Mr Szilagyi, who joined Jobbik in 2008, is now its vice president and spokesman of the party, which back then described itself as a “radically patriotic Christian party.”

The US portal recalls that the former leader of the far-right party, now a member of the leftist coalition, responded to criticisms by the Jewish community in Hungary by saying that

he would be happy if the so called proud Hungarian Jews would go back to playing with their tiny little circumcised cocks.

„This man claims to defend the Hungarian nation, and Hungarian values, but he is doing neither, instead resorting to antisemitism and racism, placing blame for imagined injuries on the backs of Jews and Roma,” the author notes.

“A familiar tactic,” he continues. „Contrary to Russia’s ludicrous claims that Ukraine should be ‘de-Nazified’ maybe the focus should actually be on true and bona fide Neo-Nazis who are seeking power in democratic countries. Such men should not be allowed to gain power, even by democratic means, for history tells us that, once in power, these same men not respect democratic means for long,” the US portal’s article reads.

The current deputy leader of Jobbik also argued on Hir Tv that the government should ban the Simon Wiesenthal Center, a Holocaust memorial agency, because it poses a serious national security risk to Hungary. He said: „we call on the Hungarian government to protect the Hungarian people, to protect Hungarian sport, to protect Hungarian culture from the Simon Wiesenthal Center, and to ban its operation in Hungary. The government should also expel its non-Hungarian staff as the government is responsible for protecting the reputation of Hungary (…) and it is mandatory to take measures against organisations whose goal is to destabilise Hungary.”

Daniel Z. Karpat turned out to have similar views

For a week now, Daniel Z. Karpat’s scandal has been making headlines in Hungarian and international press. Peter Marki-Zay, the PM candidate of the rainbow coalition, has defended Jobbik’s vice president, but other leading politicians of the left have been mostly silent since then.

The video shows Daniel Z. Karpat unmistakably swinging his right arm in the air to perform a Nazi salute and then flashing a satisfied smile.

The footage was probably taken before a press conference, as the politician is standing behind a lectern with a banner of Jobbik behind him.

Commenting on the incident, Rabbi Slomo Koves, head of the United Hungarian Jewish Community, told the Hungarian news outlet Mandiner that the anti-Semitic and racist statements, hand sign with a smile and similar acts by the current leaders of Jobbik are not „individual mishaps”, but the signs of an openly adopted ideology.

The Hungarian daily Magyar Nemzet has inquired the Federation of Hungarian Jewish Communities on Mr Z. Karpat’s hand sign, but they have not received any answer to their questions for days. However, Tamas Rona, president of the Hungarian Jewish Prayer Association, had previously told Magyar Nemzet that he is concerned and disturbed that racist, anti-Semitic and exclusionary voices are coming from leftist circles. He said it is also possible that anti-Semitism could gain representation in the National Assembly on the liberal side.

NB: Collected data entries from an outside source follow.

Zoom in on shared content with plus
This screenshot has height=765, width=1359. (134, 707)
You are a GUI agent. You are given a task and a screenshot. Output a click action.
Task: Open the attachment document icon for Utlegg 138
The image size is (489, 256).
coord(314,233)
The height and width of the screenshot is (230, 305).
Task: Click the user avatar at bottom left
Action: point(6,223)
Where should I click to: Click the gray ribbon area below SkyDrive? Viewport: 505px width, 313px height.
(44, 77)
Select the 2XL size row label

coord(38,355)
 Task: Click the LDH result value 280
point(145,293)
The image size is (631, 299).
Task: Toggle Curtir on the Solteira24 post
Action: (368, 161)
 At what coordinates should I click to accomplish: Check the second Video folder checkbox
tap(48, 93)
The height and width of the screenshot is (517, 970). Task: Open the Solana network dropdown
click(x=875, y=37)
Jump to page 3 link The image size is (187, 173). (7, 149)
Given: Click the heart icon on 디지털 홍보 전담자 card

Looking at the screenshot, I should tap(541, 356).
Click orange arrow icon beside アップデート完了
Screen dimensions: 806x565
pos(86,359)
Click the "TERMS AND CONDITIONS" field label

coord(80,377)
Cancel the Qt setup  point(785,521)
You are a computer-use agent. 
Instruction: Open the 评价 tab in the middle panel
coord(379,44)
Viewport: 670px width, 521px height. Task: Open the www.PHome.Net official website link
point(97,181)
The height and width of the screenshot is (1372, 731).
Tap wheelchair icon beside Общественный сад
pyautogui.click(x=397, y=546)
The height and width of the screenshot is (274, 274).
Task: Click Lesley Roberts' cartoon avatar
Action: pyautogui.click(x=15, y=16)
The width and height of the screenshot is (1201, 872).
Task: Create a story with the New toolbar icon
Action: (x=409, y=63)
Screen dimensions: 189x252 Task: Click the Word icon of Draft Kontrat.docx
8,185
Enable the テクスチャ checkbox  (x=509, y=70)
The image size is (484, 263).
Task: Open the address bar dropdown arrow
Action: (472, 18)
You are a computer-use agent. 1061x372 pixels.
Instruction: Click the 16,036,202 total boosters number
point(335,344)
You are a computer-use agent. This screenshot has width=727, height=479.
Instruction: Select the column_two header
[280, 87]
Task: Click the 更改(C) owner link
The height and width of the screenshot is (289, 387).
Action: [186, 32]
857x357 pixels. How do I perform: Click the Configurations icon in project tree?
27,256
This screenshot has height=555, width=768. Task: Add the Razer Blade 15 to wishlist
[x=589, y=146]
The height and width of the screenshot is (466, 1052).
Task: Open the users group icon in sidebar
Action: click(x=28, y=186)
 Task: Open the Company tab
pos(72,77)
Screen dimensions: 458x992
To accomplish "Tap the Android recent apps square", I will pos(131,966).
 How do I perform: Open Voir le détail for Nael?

While the case was covered by an American Jewish newspaper and the conservative French weekly Les Valeurs Actuelles,

no member of the Hungarian leftist rainbow coalition considers the incident unacceptable.

This was also the case in 2019, when Marton Gyongyosi suggested that Jewish MPs should be listed in parliament. Gergely Karacsony, the leftist liberal mayor of Budapest, said at the time that he did not consider listing Jewish MPs an expression of Nazism and in the autumn of 2020, he campaigned for Laszlo Biro, a right-wing politician, who had repeatedly insulted the Jewish community, calling the capital “Jewdapest” and Israeli tourists “earlocked Jews.” Mr Karacsony is now shrouded in silence.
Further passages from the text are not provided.